Mechanisms of bronchial hyperreactivity
One of the asthma’s hallmarks is bronchial hyper-responsiveness (BHR), where an excessive bronchospasm is caused by various specific and nonspecific stimuli. Such reaction is not elicited among healthy people [42]. The pathomechanism of this phenomenon is not fully understood, but it is known to be different in various asthma phenotypes. The importance of airway epithelium is emphasised. Epithelial cells are known to secrete inflammatory cytokines, as well as bronchoconstriction and bronchodilation factors. Inflammatory processes accompanying asthma develop due to mast cells, eosinophils, neutrophils, Th2 lymphocytes, and cytokines. The role of IgE must be highlighted because IgE has a high affinity to high-affinity IgE receptor (FcεRI), which is present on the surface of basophils and mastocytes. Bonding of IgE with its receptor initiates an inflammatory cascade with subsequent release of proinflammatory mediators (histamine, IL-4, IL-5, and IL-13, leukotrienes, and prostaglandins) and contributes to the development of acute and chronic respiratory diseases and BHR. Late phase reaction is enhanced by IL-9, a growth factor for mast cells and IgE-releasing factor, which is produced by T-lymphocytes, eosinophils, and mast cells. Furthermore, IL-9 contributes to airway inflammation, mucus production, and airway hyperresponsiveness. Likewise, IL-13 stimulates IgE and eosinophil production, mucus secretion, expression of cell adhesion molecules, and chemokines, as well as directly inducing airway smooth muscle contraction (in vitro). Airway epithelial cells may also produce proinflammatory cytokines, such as IL-1, IL-6, IL-8, TNF-α, and GM-CSF [43-45]. Current research suggests that TNF-α is produced in significant quantities in the respiratory system of asthmatic patients and may potentially be involved in the development of bronchial hyperresponsiveness by directly altering the properties of airway smooth muscle (ASM). The underlying mechanisms are still largely unknown, but recent studies suggest that most biological effects of TNF-α on ASM are mediated by the p55 receptor or TNFR1, which causes alteration of calcium (Ca2+) homeostasis in ASM. Therefore, TNF-α signalling pathway appears to be a new potential mechanism responsible for BHR [45-47].

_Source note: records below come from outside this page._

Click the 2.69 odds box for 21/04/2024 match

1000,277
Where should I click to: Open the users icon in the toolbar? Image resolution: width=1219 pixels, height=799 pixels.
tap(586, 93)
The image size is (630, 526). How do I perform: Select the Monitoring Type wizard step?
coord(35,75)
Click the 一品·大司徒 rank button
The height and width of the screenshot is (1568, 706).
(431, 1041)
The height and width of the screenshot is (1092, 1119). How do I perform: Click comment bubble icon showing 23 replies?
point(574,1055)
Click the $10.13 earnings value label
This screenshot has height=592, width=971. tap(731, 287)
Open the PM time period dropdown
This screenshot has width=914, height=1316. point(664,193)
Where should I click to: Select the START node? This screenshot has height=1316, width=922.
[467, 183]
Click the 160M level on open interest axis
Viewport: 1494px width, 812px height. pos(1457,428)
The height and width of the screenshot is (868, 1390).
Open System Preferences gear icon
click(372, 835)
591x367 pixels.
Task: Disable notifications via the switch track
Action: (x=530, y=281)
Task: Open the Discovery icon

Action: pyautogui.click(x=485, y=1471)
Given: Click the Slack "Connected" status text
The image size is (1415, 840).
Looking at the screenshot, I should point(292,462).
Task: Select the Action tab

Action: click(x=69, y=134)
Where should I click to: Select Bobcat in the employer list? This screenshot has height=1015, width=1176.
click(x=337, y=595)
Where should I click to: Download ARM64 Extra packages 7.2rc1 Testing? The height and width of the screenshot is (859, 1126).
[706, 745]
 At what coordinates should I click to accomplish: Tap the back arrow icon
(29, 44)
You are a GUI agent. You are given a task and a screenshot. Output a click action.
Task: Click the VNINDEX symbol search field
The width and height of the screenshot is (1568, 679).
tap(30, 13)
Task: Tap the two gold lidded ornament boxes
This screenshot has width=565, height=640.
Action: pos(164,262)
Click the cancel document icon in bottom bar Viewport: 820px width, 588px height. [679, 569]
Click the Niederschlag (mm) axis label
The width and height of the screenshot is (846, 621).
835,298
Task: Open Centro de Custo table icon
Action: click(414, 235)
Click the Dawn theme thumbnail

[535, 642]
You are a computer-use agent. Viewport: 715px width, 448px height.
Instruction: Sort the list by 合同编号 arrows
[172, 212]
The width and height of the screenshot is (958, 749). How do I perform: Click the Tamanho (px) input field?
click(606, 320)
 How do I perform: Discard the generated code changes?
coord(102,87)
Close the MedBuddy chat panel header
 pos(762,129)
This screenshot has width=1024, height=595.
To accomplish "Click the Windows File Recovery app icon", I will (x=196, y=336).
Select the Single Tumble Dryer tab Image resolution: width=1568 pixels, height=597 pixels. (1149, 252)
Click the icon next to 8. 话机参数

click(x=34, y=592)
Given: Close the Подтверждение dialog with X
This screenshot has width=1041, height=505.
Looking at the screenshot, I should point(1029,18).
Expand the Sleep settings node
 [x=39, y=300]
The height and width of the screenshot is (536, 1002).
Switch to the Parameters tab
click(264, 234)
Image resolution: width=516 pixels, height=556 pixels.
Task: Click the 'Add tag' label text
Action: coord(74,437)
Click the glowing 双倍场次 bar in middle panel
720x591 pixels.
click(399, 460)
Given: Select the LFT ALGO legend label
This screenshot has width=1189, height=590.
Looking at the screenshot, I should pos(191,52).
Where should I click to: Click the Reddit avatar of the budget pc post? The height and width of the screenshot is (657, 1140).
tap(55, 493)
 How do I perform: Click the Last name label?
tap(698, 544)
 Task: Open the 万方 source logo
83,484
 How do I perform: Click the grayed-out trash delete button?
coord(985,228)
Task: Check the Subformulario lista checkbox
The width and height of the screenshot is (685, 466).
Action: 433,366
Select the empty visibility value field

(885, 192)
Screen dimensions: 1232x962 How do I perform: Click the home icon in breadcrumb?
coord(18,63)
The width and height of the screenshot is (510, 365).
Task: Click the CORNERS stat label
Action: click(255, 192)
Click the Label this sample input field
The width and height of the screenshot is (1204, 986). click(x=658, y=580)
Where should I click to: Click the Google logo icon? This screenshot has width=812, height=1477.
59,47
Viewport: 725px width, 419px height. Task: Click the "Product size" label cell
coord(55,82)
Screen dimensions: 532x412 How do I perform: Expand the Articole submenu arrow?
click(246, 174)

The role of progranulin in respiratory diseases
PGRN exerts its anti-inflammatory effect by interacting selectively with TNFR1/2 and blocking TNF-α-TNFR1/2 signalling, thus inhibiting neutrophil degranulation [25]. Therefore, PGRN plays a role in TNF-α-associated inflammatory diseases, including respiratory diseases [10, 48]. Ungurs et al. in their study examined human sputum among patients with chronic obstructive pulmonary disease (COPD) and found higher serum concentration of PGRN to be an indicator of low-grade neutrophilic inflammation [48]. Another study conducted by Park et al., composed of 475 patients with asthma and a control group of 35 healthy people, showed that serum PGRN is a significant indicator of neutrophilic airway inflammation and thus one of the asthma severity markers. Furthermore, patients with asthma were evaluated considering the asthma severity classification by the GINA, and serum concentration of PGRN correlated negatively with the intensity of bronchial obstruction. In comparison to the control group, significantly lower PGRN levels were noted among asthmatic patients. Furthermore, a relationship between low PGRN concentration and risk of severe asthma was also demonstrated. It was concluded that PGRN probably acts as an inhibitor of neutrophil inflammation in the airways [10]. Published in 2017, Chiba et al. study examined intranasal administration of Atsttrin in mice (BALB/c) and showed significantly inhibited bronchial hyperresponsiveness [49]. Based on the literature review presented above, PGRN is a promising object of research, both as a potential marker of asthma severity and as a possible new therapeutic target for asthma.